--- LISTED RECORDS ---
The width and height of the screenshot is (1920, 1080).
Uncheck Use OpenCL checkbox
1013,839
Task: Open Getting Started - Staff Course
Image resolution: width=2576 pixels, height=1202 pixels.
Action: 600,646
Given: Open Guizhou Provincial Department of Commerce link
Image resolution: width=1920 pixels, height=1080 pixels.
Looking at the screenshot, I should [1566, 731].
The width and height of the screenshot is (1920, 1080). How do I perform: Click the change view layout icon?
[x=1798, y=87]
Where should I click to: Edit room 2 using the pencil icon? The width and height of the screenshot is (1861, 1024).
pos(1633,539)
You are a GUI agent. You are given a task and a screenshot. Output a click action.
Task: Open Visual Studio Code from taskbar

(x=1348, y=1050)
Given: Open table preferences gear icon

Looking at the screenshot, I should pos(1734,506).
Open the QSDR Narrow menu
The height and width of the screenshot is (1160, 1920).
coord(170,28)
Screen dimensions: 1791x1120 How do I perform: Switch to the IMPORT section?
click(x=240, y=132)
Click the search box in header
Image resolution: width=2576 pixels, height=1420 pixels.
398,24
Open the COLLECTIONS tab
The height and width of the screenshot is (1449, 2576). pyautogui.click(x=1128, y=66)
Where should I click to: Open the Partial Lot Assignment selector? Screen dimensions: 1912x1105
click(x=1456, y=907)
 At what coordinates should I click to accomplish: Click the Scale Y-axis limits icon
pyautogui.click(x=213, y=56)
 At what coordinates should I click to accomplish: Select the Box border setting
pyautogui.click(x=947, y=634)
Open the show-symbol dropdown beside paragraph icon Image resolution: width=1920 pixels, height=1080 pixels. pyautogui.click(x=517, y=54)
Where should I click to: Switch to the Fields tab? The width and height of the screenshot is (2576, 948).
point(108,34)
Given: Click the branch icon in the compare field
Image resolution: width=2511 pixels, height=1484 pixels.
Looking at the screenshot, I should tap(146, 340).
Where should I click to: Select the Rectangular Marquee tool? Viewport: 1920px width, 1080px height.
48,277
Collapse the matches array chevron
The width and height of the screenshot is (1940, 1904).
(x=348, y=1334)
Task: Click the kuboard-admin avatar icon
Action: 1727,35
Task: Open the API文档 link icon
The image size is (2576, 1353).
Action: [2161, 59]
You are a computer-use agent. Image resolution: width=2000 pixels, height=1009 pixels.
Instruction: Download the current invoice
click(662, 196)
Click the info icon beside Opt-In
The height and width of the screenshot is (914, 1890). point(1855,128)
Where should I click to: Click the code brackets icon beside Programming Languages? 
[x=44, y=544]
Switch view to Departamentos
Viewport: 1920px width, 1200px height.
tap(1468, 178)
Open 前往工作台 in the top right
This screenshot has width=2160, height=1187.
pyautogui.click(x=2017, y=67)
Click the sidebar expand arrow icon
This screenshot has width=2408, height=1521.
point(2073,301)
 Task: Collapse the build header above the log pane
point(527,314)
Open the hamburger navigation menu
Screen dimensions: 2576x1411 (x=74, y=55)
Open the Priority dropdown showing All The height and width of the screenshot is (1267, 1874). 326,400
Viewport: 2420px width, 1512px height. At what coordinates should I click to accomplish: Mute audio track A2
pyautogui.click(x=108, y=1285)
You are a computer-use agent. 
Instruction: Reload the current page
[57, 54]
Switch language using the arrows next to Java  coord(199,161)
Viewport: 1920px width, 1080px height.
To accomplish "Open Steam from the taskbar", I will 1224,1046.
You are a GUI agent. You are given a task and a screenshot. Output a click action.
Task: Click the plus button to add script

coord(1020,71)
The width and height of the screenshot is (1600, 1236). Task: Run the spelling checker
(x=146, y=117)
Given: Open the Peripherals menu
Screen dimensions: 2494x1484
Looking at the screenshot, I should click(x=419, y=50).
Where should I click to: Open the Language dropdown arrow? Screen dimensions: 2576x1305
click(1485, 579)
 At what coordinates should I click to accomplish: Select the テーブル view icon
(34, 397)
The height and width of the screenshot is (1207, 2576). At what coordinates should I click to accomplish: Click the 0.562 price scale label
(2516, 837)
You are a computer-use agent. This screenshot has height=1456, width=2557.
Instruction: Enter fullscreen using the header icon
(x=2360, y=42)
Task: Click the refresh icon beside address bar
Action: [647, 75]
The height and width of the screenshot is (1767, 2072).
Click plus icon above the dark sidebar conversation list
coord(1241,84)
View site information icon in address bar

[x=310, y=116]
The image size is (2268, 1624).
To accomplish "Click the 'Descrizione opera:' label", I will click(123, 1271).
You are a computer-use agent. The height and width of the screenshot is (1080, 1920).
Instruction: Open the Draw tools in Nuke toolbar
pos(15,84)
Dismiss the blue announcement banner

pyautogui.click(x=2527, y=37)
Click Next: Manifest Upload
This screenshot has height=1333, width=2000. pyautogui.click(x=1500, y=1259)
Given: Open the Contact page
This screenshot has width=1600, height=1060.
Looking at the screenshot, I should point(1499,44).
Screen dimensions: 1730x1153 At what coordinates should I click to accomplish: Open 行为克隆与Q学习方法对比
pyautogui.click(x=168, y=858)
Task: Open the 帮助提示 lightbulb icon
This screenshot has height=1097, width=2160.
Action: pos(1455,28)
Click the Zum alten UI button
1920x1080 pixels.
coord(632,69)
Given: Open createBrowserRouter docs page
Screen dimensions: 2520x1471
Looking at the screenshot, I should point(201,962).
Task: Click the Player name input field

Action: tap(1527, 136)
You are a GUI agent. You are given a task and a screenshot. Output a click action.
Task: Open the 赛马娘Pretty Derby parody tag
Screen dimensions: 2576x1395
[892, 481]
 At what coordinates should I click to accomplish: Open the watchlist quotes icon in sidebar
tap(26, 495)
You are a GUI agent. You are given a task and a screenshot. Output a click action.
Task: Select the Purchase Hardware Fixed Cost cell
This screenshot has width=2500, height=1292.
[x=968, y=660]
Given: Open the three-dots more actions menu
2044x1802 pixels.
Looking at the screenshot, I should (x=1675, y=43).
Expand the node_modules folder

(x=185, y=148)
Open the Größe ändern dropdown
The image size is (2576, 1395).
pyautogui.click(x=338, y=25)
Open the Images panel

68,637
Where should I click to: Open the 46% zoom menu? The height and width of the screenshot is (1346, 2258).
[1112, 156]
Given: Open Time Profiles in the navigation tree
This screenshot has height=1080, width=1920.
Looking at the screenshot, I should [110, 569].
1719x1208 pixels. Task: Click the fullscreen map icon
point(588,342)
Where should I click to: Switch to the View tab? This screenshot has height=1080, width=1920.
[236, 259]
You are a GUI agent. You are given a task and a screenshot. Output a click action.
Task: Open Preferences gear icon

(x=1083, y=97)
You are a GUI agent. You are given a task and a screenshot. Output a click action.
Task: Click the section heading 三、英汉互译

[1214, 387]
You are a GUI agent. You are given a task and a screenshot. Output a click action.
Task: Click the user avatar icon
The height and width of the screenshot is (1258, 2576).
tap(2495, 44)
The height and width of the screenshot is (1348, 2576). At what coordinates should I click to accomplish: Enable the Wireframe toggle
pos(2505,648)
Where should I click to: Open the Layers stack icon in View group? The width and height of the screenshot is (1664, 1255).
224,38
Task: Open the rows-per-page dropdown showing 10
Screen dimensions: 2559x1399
---
The word to find is "will". Copy every line of the records that holds it.

ANSWER BOX ▸
To accomplish "Open Steam from the taskbar", I will 1224,1046.
To accomplish "Click the 'Descrizione opera:' label", I will click(123, 1271).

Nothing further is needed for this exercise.